[Your objective]: Count how many lines of the data below contain the string "pixels". Give only the number.

[Records for processing]:
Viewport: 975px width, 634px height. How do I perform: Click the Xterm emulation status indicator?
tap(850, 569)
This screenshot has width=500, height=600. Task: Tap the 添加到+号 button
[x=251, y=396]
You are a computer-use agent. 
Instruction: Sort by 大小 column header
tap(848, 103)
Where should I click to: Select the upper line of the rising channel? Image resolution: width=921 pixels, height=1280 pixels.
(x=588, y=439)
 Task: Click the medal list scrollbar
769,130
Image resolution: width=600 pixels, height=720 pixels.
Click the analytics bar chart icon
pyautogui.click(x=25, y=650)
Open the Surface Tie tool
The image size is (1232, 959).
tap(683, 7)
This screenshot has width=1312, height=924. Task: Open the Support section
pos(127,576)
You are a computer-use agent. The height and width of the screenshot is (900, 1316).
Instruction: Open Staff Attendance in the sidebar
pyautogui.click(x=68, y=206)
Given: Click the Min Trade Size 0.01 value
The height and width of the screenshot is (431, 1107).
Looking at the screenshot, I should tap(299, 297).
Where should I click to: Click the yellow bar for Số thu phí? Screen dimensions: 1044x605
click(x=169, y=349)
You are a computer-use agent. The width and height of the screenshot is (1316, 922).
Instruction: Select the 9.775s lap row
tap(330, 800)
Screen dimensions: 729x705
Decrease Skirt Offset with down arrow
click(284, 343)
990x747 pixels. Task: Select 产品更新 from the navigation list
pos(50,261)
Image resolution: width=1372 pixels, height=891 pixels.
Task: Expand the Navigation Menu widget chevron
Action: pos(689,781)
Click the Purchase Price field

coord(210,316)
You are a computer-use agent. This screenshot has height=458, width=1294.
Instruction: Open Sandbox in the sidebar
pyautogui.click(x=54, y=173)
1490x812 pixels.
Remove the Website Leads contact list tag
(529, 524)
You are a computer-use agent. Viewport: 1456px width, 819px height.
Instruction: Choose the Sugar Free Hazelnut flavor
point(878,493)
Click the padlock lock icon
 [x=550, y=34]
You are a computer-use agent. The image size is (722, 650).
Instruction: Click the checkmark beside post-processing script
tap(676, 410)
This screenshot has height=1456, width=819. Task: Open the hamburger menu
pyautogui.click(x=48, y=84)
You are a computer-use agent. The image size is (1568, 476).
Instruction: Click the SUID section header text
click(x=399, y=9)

[Full output]: 5